_Prompt:_ Could each record be restated word for word?

_Material for the task:_
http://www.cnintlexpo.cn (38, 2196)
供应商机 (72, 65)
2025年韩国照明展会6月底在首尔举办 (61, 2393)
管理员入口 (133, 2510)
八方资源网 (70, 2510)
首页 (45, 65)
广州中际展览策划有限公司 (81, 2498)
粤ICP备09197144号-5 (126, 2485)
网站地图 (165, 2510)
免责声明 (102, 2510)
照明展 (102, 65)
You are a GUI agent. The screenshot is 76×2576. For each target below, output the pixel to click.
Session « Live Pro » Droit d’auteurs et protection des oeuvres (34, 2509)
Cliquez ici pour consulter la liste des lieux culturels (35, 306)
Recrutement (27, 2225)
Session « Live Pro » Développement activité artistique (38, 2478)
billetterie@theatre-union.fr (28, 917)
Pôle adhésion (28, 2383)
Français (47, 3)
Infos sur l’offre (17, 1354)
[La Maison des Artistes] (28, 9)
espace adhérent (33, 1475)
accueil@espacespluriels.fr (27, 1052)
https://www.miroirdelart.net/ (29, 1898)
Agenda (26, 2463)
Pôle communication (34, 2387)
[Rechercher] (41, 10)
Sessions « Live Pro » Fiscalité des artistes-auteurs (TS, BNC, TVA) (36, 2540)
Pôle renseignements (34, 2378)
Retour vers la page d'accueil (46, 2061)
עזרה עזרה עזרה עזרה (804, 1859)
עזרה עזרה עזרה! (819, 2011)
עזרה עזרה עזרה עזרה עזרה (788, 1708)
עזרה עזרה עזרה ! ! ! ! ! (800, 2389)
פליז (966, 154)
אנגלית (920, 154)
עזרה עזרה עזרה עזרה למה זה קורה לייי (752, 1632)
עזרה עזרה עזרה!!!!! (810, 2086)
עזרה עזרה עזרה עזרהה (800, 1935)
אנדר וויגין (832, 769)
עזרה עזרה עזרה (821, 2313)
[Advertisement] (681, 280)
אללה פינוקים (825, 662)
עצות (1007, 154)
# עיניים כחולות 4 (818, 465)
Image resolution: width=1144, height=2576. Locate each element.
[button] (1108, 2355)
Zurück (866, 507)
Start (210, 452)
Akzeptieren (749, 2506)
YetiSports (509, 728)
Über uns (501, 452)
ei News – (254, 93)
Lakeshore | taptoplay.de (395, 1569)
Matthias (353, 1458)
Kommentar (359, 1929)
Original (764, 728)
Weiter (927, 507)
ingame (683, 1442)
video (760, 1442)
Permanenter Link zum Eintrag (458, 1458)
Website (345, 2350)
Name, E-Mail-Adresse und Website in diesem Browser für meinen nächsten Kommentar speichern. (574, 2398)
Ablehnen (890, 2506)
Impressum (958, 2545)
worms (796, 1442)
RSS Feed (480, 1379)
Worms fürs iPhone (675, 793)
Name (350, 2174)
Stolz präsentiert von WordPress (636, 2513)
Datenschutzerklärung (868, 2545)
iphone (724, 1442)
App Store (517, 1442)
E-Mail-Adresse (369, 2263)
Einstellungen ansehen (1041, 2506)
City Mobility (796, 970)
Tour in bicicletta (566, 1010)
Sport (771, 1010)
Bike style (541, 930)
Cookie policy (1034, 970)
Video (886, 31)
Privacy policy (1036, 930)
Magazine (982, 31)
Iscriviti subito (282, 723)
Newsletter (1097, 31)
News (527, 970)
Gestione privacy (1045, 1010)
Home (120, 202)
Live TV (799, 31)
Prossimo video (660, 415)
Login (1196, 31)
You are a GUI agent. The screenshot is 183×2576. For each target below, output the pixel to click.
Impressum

_Exercise result:_
http://www.cnintlexpo.cn (38, 2196)
供应商机 (72, 65)
2025年韩国照明展会6月底在首尔举办 (61, 2393)
管理员入口 (133, 2510)
八方资源网 (70, 2510)
首页 (45, 65)
广州中际展览策划有限公司 (81, 2498)
粤ICP备09197144号-5 (126, 2485)
网站地图 (165, 2510)
免责声明 (102, 2510)
照明展 (102, 65)
You are a GUI agent. The screenshot is 76×2576. For each target below, output the pixel to click.
Session « Live Pro » Droit d’auteurs et protection des oeuvres (34, 2509)
Cliquez ici pour consulter la liste des lieux culturels (35, 306)
Recrutement (27, 2225)
Session « Live Pro » Développement activité artistique (38, 2478)
billetterie@theatre-union.fr (28, 917)
Pôle adhésion (28, 2383)
Français (47, 3)
Infos sur l’offre (17, 1354)
[La Maison des Artistes] (28, 9)
espace adhérent (33, 1475)
accueil@espacespluriels.fr (27, 1052)
https://www.miroirdelart.net/ (29, 1898)
Agenda (26, 2463)
Pôle communication (34, 2387)
[Rechercher] (41, 10)
Sessions « Live Pro » Fiscalité des artistes-auteurs (TS, BNC, TVA) (36, 2540)
Pôle renseignements (34, 2378)
Retour vers la page d'accueil (46, 2061)
עזרה עזרה עזרה עזרה (804, 1859)
עזרה עזרה עזרה! (819, 2011)
עזרה עזרה עזרה עזרה עזרה (788, 1708)
עזרה עזרה עזרה ! ! ! ! ! (800, 2389)
פליז (966, 154)
אנגלית (920, 154)
עזרה עזרה עזרה עזרה למה זה קורה לייי (752, 1632)
עזרה עזרה עזרה!!!!! (810, 2086)
עזרה עזרה עזרה עזרהה (800, 1935)
אנדר וויגין (832, 769)
עזרה עזרה עזרה (821, 2313)
[Advertisement] (681, 280)
אללה פינוקים (825, 662)
עצות (1007, 154)
# עיניים כחולות 4 (818, 465)
Image resolution: width=1144, height=2576. Locate each element.
[button] (1108, 2355)
Zurück (866, 507)
Start (210, 452)
Akzeptieren (749, 2506)
YetiSports (509, 728)
Über uns (501, 452)
ei News – (254, 93)
Lakeshore | taptoplay.de (395, 1569)
Matthias (353, 1458)
Kommentar (359, 1929)
Original (764, 728)
Weiter (927, 507)
ingame (683, 1442)
video (760, 1442)
Permanenter Link zum Eintrag (458, 1458)
Website (345, 2350)
Name, E-Mail-Adresse und Website in diesem Browser für meinen nächsten Kommentar speichern. (574, 2398)
Ablehnen (890, 2506)
Impressum (958, 2545)
worms (796, 1442)
RSS Feed (480, 1379)
Worms fürs iPhone (675, 793)
Name (350, 2174)
Stolz präsentiert von WordPress (636, 2513)
Datenschutzerklärung (868, 2545)
iphone (724, 1442)
App Store (517, 1442)
E-Mail-Adresse (369, 2263)
Einstellungen ansehen (1041, 2506)
City Mobility (796, 970)
Tour in bicicletta (566, 1010)
Sport (771, 1010)
Bike style (541, 930)
Cookie policy (1034, 970)
Video (886, 31)
Privacy policy (1036, 930)
Magazine (982, 31)
Iscriviti subito (282, 723)
Newsletter (1097, 31)
News (527, 970)
Gestione privacy (1045, 1010)
Home (120, 202)
Live TV (799, 31)
Prossimo video (660, 415)
Login (1196, 31)
You are a GUI agent. The screenshot is 183×2576. For each target below, output the pixel to click.
Impressum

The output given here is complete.